Member of the Virginia House of Delegates
- Incumbent
- Assumed office January 14, 2004
- Preceded by: Mary Christian
- Constituency: 92nd district (2004–2024) 87th district (2024–present)

Personal details
- Born: Jeion Antonia Joyner January 6, 1954 (age 72) Newport News, Virginia, U.S.
- Party: Democratic
- Spouse(s): James A. Ward, Sr.
- Children: 3
- Alma mater: Thomas Nelson Community College Christopher Newport University
- Profession: Middle school teacher
- Committees: Labor and Commerce; Transportation; Communications, Technology and Innovation; Rules
- Website: Delegate Jeion Ward

= Jeion Ward =

American politician (born 1954)

Jeion Antonia Ward (born January 6, 1954) is an American politician of the Democratic Party. Since 2004 she has been a member of the Virginia House of Delegates. She currently represents the 87th district in the city of Hampton.

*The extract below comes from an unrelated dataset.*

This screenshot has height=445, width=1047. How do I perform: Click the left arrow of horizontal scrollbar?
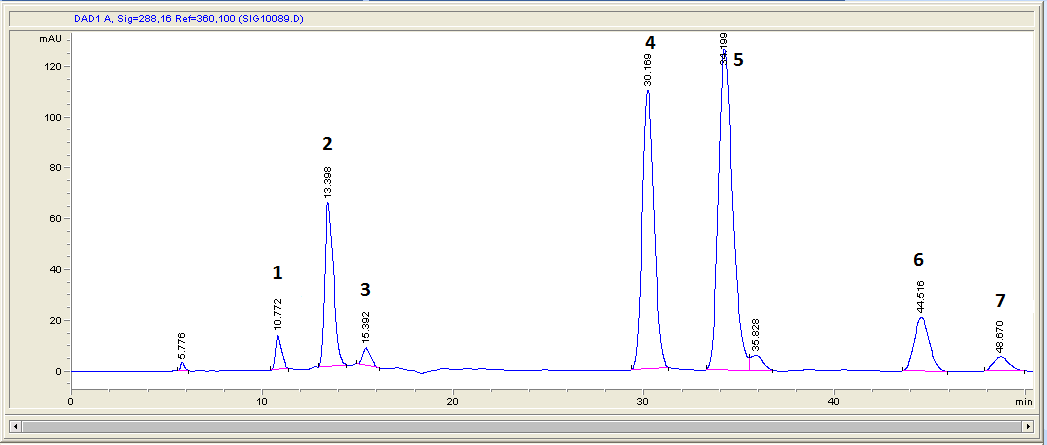click(14, 425)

As of May 2020, Ward serves as the Chair of the Labor and Commerce Committee and as a member of the Transportation Committee, Communications, Technology and Innovation Committee, and the Rules Committee. In 2026, Ward introduced legislation to increase the minimum wage to $15 by 2028 and increase annually with inflation.

Ward has been diagnosed with multiple sclerosis.